Kriteria diagnosis DM menurut ADA 1998 (Triplitt, 2005) adalah sebagai berikut,

a. kadar glukosa sewaktu yang lebih dari 200 mg/dl adalah pemeriksaan kadar glukosa darah setiap waktu sepanjang hari tanpa memperhatikan makan terakhir

b. kadar glukosa puasa yang lebih dari 126 mg/dl adalah pemeriksaan glukosa darah yang dilakukan setelah sebelumnya tidak terdapat masukan kalori selama minimal 8 jam

c. tes toleransi glukosa oral (Oral Glucose Toleransi Test atau OGTT) dilakukan dengan menggunakan beban glukosa 75 gram glukosa yang dilarutkan dalam air sebelum melakukan tes ini. Seseorang dapat didiagnosa DM jika kadar glukosa darah 2 jam post prandial 200 mg/dl. Peningkatan hemoglobin terglikosilasi digunakan untuk memberi indikasi keefektifan pengontrolan glukosa darah dalam 2-4 bulan terakhir . Apabila terdapat hiperglikemia kronik, maka kadar hemoglobin terglikosilasi meningkat. Diabetes yang tidak terkontrol memperlihatkan kadar hemoglobin terglikosilasi yang tertinggi, yang mungkin lebih besar daripada 10% (Corwin, 2001).

Jika kadar glukosa darah tidak normal tapi belum termasuk kriteria diagnosis untuk diabetes, maka keadaan ini disebut sebagai toleransi glukosa terganggu atau Impaired Glucose Tolerance (IGT). Seseorang dengan IGT mempunyai risiko terkena diabetes tipe 2 jauh lebih besar dari pada orang biasa. Apabila kadar glukosa darah puasa antara 111 sampai 125 mg/dl, disebut keadaan glukosa puasa yang terganggu atau Impaired Fasting Glucose (IFG).

Tabel II Kriteria Diagnosis Diabetes

(Triplitt, 2005)

Kategori Puasa 2 jam sesudah makan

Normal <100 mg/dl <140 mg/dl Pre-diabetes (IFG atau

IGT) 100-125 mg/dl 140 - 199 mg/dl Diabetes Melitus ≥ 126 mg/dl ≥200 mg/dl

Perlu perhatian khusus bagi penderita yang berusia di atas 65 tahun, sebaiknya pemeriksaan dilakukan setelah berpuasa dan jangan setelah makan karena usia lanjut memiliki peningkatan gula darah yang lebih tinggi.

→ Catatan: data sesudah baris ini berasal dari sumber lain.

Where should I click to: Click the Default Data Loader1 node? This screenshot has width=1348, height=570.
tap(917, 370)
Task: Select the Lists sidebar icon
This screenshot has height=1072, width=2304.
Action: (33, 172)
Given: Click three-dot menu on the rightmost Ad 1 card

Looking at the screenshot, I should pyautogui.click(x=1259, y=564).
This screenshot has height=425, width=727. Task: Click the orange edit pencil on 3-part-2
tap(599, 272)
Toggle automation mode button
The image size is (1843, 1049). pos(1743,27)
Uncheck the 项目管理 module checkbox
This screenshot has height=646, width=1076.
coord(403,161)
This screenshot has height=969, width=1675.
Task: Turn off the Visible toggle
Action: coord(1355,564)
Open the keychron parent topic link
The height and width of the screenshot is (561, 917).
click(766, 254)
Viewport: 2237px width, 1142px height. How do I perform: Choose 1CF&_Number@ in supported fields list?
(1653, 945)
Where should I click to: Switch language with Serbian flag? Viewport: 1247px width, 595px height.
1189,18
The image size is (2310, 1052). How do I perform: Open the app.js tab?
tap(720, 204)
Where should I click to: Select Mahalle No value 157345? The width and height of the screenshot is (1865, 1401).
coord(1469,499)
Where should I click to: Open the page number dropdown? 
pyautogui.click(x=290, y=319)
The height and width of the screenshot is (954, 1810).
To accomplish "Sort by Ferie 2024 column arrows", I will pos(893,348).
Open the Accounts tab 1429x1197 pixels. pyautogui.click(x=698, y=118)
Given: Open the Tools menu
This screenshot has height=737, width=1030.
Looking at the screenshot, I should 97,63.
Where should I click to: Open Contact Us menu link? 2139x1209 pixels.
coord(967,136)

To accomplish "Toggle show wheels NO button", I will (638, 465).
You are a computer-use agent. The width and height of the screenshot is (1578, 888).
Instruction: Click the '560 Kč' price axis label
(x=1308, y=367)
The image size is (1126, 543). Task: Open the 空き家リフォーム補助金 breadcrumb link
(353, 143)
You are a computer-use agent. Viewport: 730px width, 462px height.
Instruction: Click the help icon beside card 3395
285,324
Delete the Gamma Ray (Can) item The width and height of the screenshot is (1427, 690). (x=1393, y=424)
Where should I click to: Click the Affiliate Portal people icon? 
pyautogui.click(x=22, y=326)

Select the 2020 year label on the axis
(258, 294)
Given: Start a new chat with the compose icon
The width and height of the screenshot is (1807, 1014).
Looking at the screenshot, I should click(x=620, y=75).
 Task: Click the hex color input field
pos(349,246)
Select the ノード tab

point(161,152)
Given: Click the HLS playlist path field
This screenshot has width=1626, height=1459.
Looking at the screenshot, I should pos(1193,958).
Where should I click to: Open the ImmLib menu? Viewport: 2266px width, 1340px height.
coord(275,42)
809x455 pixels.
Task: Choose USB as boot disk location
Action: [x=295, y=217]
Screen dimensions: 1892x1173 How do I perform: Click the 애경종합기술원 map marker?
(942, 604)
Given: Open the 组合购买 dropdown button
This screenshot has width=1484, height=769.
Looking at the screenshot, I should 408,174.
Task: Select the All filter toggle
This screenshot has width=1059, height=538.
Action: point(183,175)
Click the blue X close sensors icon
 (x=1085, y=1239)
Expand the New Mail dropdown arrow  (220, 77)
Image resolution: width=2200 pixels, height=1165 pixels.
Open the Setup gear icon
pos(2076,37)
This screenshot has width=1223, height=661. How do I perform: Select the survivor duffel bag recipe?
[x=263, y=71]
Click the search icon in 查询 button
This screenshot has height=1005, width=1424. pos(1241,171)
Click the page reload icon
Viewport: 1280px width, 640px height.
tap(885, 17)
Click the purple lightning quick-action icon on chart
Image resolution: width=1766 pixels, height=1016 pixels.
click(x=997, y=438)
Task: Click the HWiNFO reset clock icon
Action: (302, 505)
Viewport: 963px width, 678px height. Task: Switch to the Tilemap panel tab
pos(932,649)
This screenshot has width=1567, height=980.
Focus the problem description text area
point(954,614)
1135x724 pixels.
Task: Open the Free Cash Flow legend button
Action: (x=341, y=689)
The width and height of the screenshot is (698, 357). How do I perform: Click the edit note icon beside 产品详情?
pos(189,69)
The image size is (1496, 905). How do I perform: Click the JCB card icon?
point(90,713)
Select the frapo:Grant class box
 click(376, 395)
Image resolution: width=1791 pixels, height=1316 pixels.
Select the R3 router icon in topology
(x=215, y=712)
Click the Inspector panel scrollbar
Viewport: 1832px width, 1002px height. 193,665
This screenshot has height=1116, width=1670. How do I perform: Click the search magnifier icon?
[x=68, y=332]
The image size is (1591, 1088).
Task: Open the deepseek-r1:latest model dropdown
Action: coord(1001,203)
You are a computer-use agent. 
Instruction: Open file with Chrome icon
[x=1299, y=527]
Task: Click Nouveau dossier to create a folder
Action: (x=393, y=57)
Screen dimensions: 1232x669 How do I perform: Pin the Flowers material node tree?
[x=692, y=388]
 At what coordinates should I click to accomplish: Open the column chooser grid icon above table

6. Komplikasi Diabetes Melitus

a. Komplikasi Mikrovaskuler

Komplikasi mikrovaskuler adalah komplikasi diabetes melitus yang meliputi pembuluh darah kecil, dan banyak terjadi pada penderita diabetes tipe 1. Hiperglikemia yang persisten dan pembentukan protein yang terglikasi (termasuk HbA1c) menyebabkan dinding pembuluh darah menjadi makin lemah dan rapuh dan terjadi penyumbatan pada pembuluh-pembuluh darah kecil (Muchid, 2005).

1) Retinopati

Ancaman paling serius terhadap penglihatan adalah retinopati, atau kerusakan pada retina karena tidak mendapatkan oksigen (Corwin, 2001). Makin lama DM diderita makin tinggi kemungkinan terjadinya retinopati. Risiko menderita Retinopati DM tinggi yaitu 60% pada penderita yang menderita DM > 15 tahun (Permana, 2009).

2) Nefropati

Bagian ginjal yang paling parah mengalami kerusakan adalah glomerolus. Akibat hipoksia yang berkaitan dengan diabetes jangka panjang, glomerulus yang juga seperti sebagian besar kapiler lainnya, akan menebal dan menghambat aliran darah. Terjadi hipertrofi ginjal akibat peningkatan kerja ginjal pada penderita diabetes kronik untuk menyerap ulang glukosa (Corwin, 2001).

3) Neuropati

Neuropati terjadi akibat adanya kerusakan pada pembuluh darah kecil yang memberi nutrisi pada perifer dan metabolisme gula yang abnormal (Triplitt, 2005).

b. Komplikasi Makrovaskuler

Komplikasi makrovaskuler adalah komplikasi diabetes melitus yang meliputi pembuluh darah besar. Komplikasi ini lebih sering dirasakan oleh penderita DM tipe 2 yang umumnya menderita hipertensi, dislipidemia dan atau kegemukan. Komplikasi makrovaskuler timbul terutama akibat aterosklerosis dan ikut berperan dalam menyebabkan gangguan aliran darah, timbulnya penyakit jangka panjang, dan peningkatan mortalitas (Corwin, 2001). Komplikasi makrovaskuler ini meliputi penyakit pembuluh darah, gagal jantung, jantung koroner, infark miokard, dan kematian mendadak (Triplitt, 2005).